Когда обернулся – полковник стояла, упёршись кулаками в стол, опустив глаза. Блестящий, тёмный, тяжёлый взгляд из-под выбившихся волос: решено. И никакие слова этого решения не отменят.
Тихонов, остаётся тебе заткнуться, заткнуться и молчать в уголке. Она, решительная и великолепная, будет вершить судьбы, нести ответственность, осуждать или миловать. А тебе остаётся заткнуться.
- Я хочу, чтобы ты знал, – рука легла на плечо, и Иван вздрогнул, до того неожиданно она ворвалась в его мысли. Хотя… что там, неожиданно. – Я не могу ставить свою жизнь в зависимость от твоей. Как бы я к тебе ни относилась.
Он, помнил, обмер тогда.
- Я хочу, чтобы ты знал, – эхом откликнулся программист.
Когда на неё совершили второе или третье покушение, а спустя какое-то время она вновь полезла на рожон, он понял: да её тут просто ничего не держит. Полковнику Рогозиной нечего делать в этой жизни.
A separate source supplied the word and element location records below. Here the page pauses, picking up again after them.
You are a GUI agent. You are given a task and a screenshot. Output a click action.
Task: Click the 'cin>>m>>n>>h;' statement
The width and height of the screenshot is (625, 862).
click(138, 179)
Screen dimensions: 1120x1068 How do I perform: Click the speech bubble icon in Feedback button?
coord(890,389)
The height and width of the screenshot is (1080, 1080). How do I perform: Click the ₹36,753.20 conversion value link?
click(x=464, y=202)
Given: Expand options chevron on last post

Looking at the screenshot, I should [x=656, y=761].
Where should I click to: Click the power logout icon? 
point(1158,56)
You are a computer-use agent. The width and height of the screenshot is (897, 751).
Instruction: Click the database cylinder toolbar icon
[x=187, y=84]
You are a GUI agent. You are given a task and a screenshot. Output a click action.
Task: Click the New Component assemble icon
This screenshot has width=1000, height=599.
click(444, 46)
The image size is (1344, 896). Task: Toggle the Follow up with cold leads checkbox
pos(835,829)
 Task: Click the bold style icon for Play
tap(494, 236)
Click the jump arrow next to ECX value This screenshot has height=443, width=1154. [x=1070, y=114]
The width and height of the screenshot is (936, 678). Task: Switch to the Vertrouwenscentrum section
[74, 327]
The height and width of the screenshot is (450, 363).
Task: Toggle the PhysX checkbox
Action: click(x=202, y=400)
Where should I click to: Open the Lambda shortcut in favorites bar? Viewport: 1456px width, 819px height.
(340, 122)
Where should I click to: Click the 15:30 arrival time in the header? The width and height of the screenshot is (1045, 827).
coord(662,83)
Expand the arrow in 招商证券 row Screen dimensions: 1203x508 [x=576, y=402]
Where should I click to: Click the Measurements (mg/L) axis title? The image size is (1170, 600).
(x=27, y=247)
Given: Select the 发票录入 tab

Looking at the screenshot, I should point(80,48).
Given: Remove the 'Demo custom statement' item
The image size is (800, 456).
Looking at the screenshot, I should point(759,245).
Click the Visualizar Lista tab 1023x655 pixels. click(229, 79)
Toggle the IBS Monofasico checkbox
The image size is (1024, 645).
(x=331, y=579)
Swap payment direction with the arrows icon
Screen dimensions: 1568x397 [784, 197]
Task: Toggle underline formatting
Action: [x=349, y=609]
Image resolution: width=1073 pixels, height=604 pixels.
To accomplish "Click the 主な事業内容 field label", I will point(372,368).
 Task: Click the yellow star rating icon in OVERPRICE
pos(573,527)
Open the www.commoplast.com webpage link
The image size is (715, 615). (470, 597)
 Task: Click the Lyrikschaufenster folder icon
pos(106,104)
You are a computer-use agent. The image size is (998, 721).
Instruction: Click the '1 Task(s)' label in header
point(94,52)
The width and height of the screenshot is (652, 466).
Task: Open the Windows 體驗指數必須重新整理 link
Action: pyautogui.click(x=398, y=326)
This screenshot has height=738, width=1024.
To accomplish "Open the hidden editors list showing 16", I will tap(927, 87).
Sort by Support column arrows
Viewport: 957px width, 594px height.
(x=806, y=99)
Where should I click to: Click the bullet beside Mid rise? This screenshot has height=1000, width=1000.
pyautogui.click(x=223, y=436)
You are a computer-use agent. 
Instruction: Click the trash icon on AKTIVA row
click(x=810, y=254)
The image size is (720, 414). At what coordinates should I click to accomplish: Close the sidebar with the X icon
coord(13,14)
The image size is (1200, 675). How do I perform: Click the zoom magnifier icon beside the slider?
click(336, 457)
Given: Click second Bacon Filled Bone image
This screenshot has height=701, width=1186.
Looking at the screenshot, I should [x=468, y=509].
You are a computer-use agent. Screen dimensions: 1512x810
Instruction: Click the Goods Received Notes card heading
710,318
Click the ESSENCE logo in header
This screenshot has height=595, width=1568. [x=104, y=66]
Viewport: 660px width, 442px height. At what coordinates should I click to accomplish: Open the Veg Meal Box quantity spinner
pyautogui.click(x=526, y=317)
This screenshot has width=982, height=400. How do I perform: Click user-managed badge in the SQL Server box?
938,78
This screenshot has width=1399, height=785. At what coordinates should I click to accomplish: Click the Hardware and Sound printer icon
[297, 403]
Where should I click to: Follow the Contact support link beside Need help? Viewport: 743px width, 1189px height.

Это было смутным подозрением, окрепшим, перешедшим в уверенность после похорон её отца. Тогда Галина Николаевна отрешённо стояла посреди пустой комнаты, сжав кулаки, опустив глаза. Точно так же, как в допросной минуту назад.
- Вань… Что с тобой?
Он и сам не понимал, что творится: мир терял очертания, но это не беспокоило. Было только покалывание, лёгкое, тревожное, болезненное. Это… что это было… что же это было?.. Это она, Галина Николаевна, пыталась поднять его с пола, её руки тянули кверху. А что там было делать теперь? Прятаться, молчать? Не-ет. Нет, милая моя Галина Николаевна. Вам ничего не нужно больше от этой жизни – не нужно и мне. Вам можно – можно и мне. Да? Так? Ведь так?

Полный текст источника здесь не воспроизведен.